The power of behavioral economics in marketing was affirmed recently in an Advertising Age article by Michele Fabrizi, in which she analyzed the success or failure of last year’s Super Bowl TV spots. Fabrizi wrote:
Some reviews (of Super Bowl spots) are measuring brain waves, others are looking at consumer votes and some are just personal opinion. Well, we think we know what was behind some of the very good as well as some of the not-so-good efforts. It’s all about leveraging the unconscious factors that drive 95% of consumer decision-making, and the best way to do that is through behavioral economics.
That last sentence is gospel at Crosby. We have learned that it is critically important to invest in market research to learn what truly motivates your target audience.
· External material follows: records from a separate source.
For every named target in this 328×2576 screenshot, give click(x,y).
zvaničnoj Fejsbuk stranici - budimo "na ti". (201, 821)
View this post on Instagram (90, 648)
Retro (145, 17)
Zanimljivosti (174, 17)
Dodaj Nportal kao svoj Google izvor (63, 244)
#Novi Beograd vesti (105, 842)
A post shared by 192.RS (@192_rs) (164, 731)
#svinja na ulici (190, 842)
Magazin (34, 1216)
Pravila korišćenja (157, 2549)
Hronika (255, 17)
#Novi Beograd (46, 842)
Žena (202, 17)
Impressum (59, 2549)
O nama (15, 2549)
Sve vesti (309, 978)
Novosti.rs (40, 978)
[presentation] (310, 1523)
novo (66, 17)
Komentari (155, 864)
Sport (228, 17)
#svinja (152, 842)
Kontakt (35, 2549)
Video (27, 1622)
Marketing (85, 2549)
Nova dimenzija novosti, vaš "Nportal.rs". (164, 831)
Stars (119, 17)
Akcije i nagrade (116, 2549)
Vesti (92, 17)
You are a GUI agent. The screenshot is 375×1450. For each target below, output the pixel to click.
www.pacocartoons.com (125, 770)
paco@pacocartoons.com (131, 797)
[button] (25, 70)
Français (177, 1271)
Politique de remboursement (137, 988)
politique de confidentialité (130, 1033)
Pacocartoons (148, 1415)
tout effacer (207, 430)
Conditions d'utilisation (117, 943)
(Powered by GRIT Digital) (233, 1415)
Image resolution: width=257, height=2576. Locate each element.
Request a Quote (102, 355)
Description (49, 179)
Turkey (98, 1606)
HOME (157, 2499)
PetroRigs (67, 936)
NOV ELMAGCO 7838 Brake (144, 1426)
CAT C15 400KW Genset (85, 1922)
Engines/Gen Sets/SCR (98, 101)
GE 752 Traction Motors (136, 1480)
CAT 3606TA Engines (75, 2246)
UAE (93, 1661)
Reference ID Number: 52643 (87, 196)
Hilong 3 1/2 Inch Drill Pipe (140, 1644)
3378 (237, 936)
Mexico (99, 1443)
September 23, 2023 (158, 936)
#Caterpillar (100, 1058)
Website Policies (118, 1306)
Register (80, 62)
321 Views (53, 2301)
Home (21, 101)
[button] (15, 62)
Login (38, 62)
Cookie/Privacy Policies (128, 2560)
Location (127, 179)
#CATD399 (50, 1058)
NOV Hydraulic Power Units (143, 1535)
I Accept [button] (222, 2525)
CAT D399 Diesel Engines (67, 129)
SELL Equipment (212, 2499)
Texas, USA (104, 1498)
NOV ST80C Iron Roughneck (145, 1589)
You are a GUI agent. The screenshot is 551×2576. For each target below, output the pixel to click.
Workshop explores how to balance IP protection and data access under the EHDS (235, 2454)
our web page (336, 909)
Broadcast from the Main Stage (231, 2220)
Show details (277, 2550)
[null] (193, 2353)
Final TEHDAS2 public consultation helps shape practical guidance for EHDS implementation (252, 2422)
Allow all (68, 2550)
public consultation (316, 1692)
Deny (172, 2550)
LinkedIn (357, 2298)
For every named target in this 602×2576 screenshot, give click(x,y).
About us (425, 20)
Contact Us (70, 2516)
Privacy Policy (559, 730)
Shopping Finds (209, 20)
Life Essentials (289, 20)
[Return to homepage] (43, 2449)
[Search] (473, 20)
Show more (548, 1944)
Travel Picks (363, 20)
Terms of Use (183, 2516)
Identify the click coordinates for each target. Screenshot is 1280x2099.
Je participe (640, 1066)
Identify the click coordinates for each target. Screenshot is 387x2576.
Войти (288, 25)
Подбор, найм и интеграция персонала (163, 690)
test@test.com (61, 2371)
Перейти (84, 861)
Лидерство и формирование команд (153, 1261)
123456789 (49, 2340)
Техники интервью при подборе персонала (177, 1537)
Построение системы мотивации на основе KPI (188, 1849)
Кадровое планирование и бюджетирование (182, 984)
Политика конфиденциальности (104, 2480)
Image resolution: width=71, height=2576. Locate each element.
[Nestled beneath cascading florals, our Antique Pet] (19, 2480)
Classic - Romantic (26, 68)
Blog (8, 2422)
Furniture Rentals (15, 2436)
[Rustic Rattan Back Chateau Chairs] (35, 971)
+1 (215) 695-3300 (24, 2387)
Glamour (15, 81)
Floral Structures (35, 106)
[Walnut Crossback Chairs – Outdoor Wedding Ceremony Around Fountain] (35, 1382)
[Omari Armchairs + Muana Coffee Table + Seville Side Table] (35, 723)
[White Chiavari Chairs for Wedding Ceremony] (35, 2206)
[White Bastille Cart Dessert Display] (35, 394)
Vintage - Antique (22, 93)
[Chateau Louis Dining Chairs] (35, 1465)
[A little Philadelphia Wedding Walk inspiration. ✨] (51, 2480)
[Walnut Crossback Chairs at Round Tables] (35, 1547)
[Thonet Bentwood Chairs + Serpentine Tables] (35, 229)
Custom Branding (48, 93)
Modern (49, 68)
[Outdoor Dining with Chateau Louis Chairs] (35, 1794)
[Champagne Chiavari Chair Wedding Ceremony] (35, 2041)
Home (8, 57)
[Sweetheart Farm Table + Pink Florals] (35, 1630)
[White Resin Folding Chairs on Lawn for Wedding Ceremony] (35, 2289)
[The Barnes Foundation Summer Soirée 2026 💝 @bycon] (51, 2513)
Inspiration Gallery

For example, we test messaging by constructing a series of statements and supportive points, each grounded in a different psychological motivator.
Crosby’s executive creative director, Joel Machak, has created a “cheat sheet” to explain how our Community-based Social Marketing programs use behavioral psychology to motivate behavior change. For instance, Joel lists four key motivational appeals:
- Loss-framing: Loss-framing works better than gain-framing. Individuals are loss-averse. It is more motivating to present a potential loss of something valuable than to present a potential gain. The threat of losing something the individual already possesses, values, and wants to keep is a more powerful motivator than presenting a potential gain coming in the future.
- Deviance avoidance: Show the deviant behavior as socially unacceptable. The human mind is hard-wired to remember and avoid behaviors that lead to social rejection. Showing a person doing the undesired or bad behavior, who is subsequently shunned or rejected by his/her peers, can be very motivating.
- Intrinsic motivation: An intrinsic or personal identity/esteem-based appeal is more motivating than an extrinsic or external/material-based appeal. Presenting a positive and broadly accepted behavior or belief that can become part of the participant’s identity is powerfully attractive. People are drawn to “do the right thing” in order to take on the positive identity associated with the new behavior, in turn increasing their sense of esteem and their personally perceived value to the community.
- Normative belief: We are hard-wired to identify widely practiced behaviors and widely held beliefs as successful survival strategies. Individuals are strongly drawn to emulate the actions favored by the group. Present the desired behavior as the norm; as something that many other people value and do.
This one example of how to use the principles of behavioral economics should give you an idea of its value in marketing… and help drive that 95% of consumer decision making.